TASK GOAL. Only the lines from the start of the data below through the line that contains "Task: Select Luke Gordley athlete link" are to be copied, exactly and without pictures.

[[ DATASET RECORDS, beginning ]]

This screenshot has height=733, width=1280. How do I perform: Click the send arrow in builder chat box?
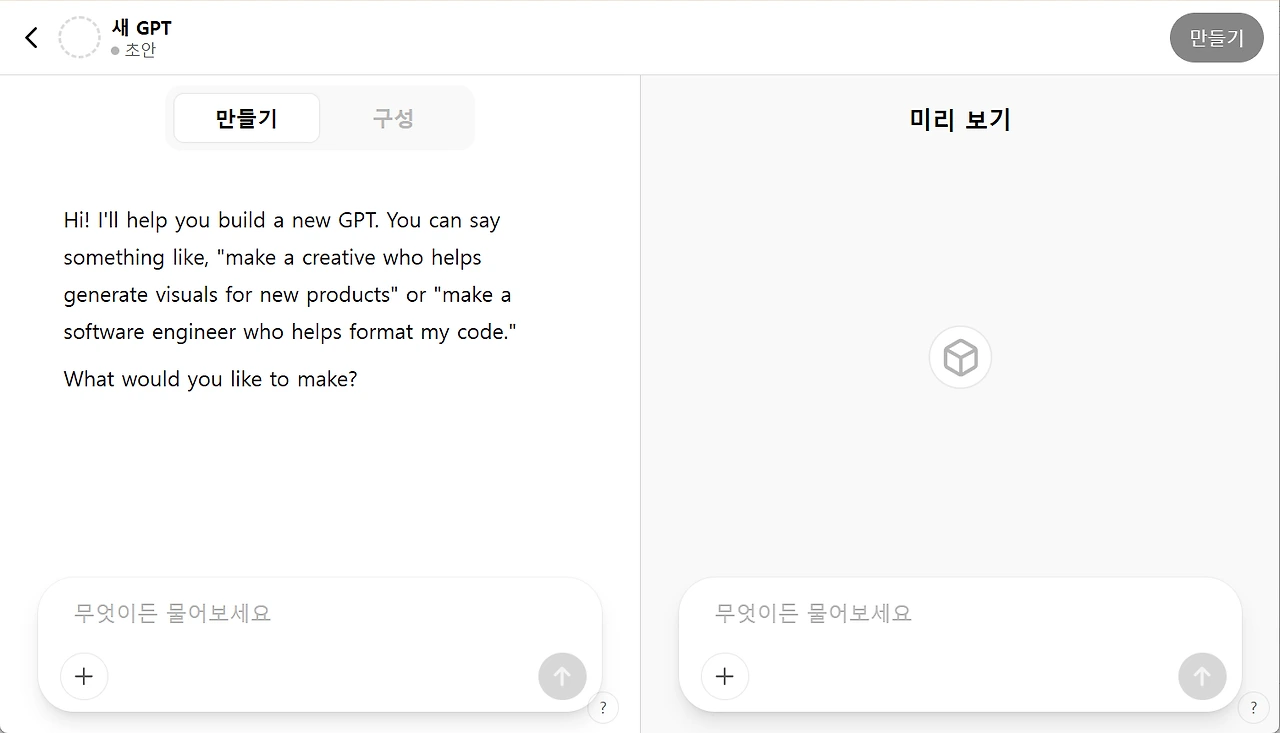point(562,677)
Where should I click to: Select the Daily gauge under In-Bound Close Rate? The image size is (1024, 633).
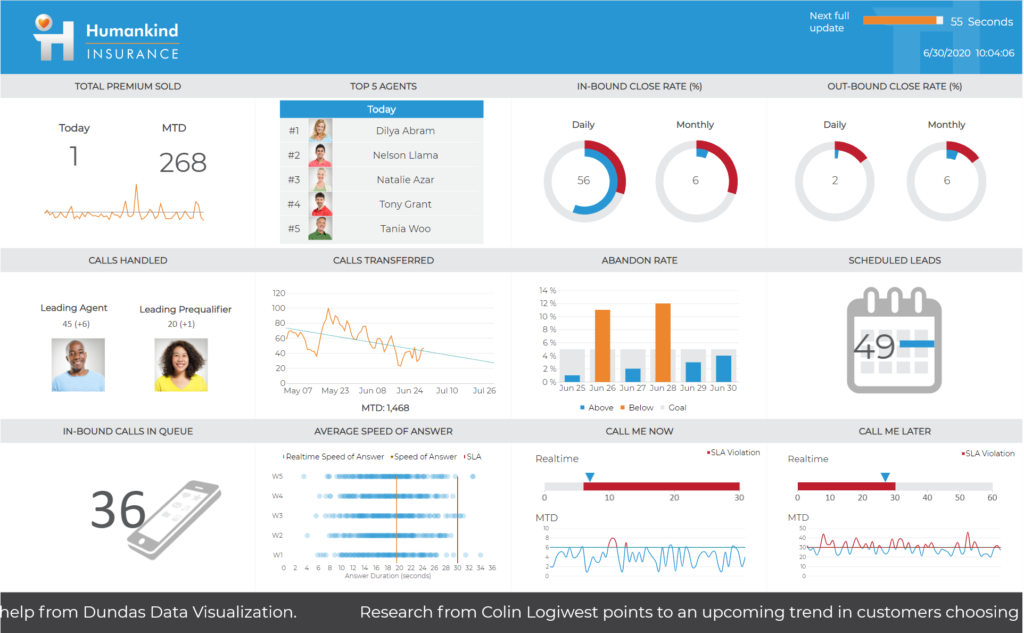tap(584, 181)
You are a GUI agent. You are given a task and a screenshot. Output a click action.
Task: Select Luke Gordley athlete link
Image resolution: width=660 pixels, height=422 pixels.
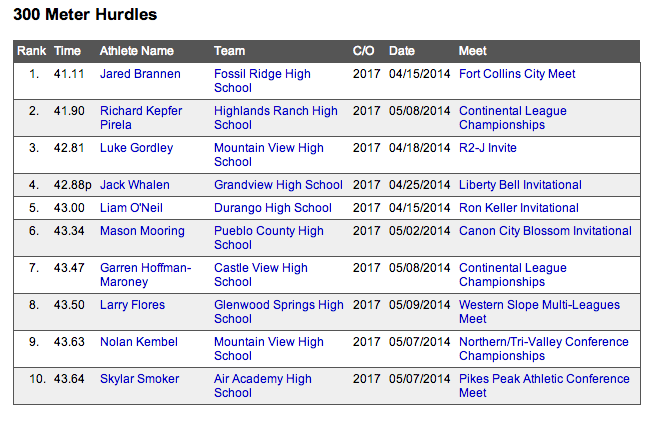(x=136, y=148)
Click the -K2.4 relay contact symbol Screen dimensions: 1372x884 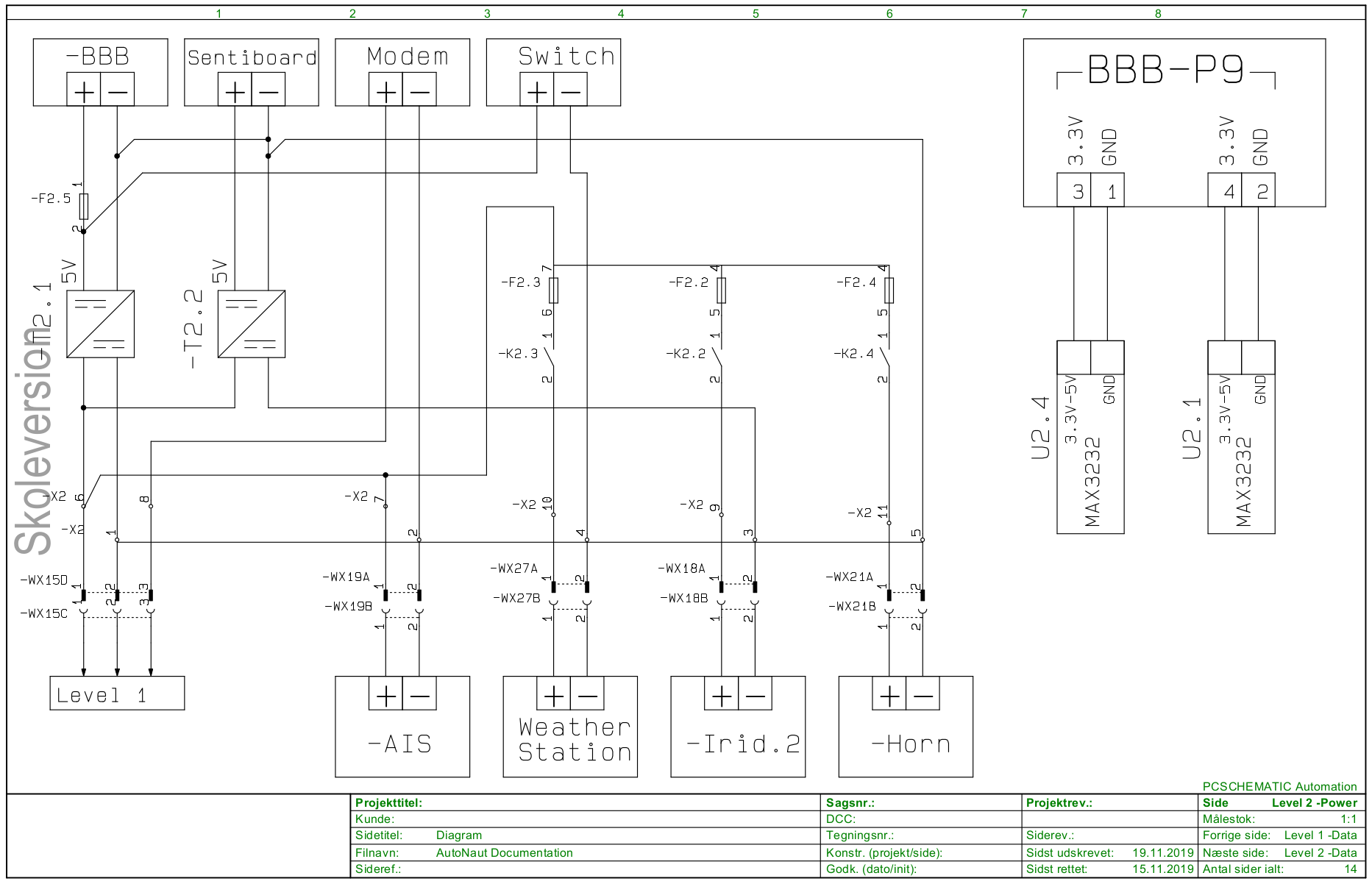pos(886,356)
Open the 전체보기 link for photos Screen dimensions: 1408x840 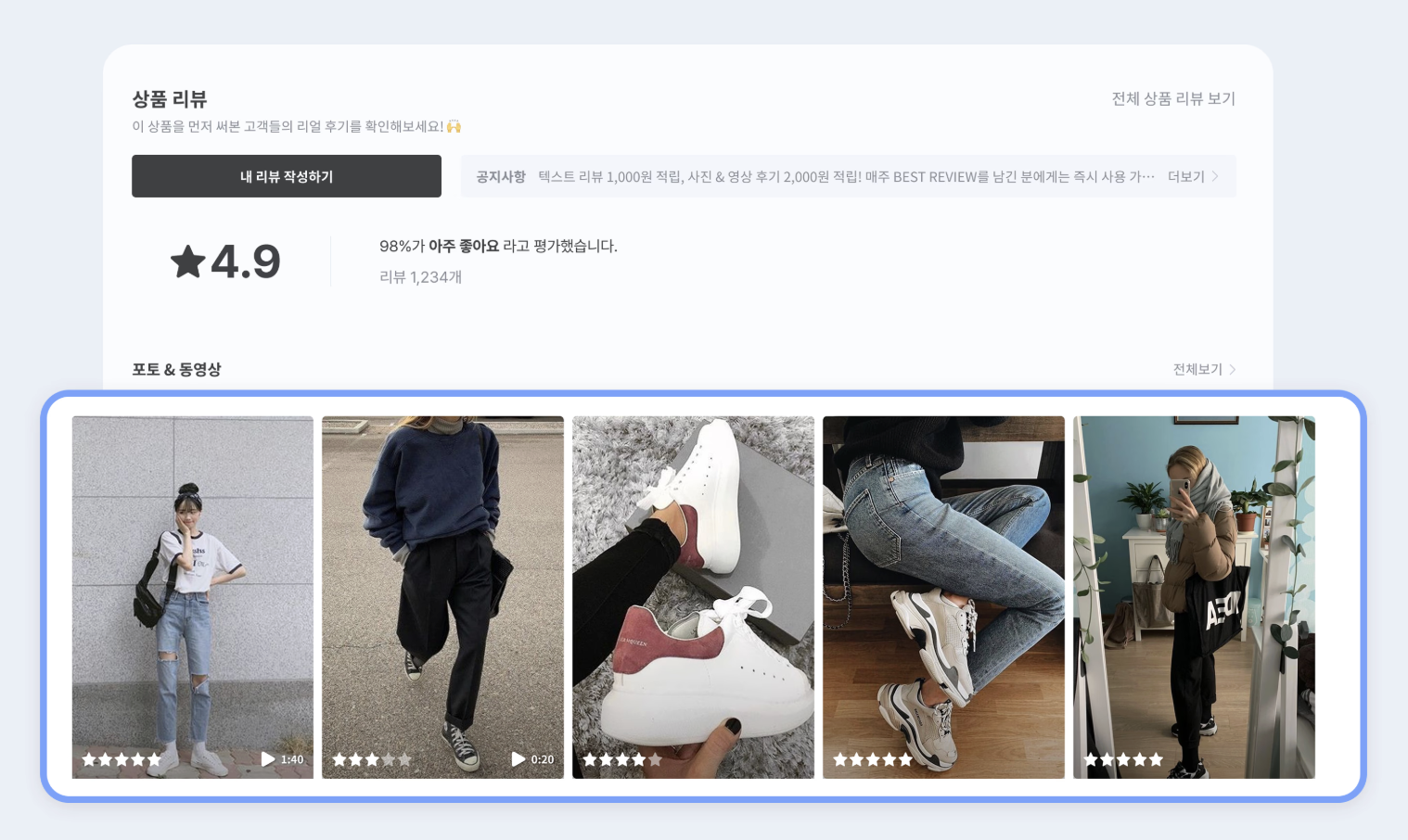pos(1197,369)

[[ DATASET RECORDS, end ]]

FINAL ANSWER.
This screenshot has height=733, width=1280. How do I perform: Click the send arrow in builder chat box?
point(562,677)
Where should I click to: Select the Daily gauge under In-Bound Close Rate? The image size is (1024, 633).
tap(584, 181)
You are a GUI agent. You are given a task and a screenshot. Output a click action.
Task: Select Luke Gordley athlete link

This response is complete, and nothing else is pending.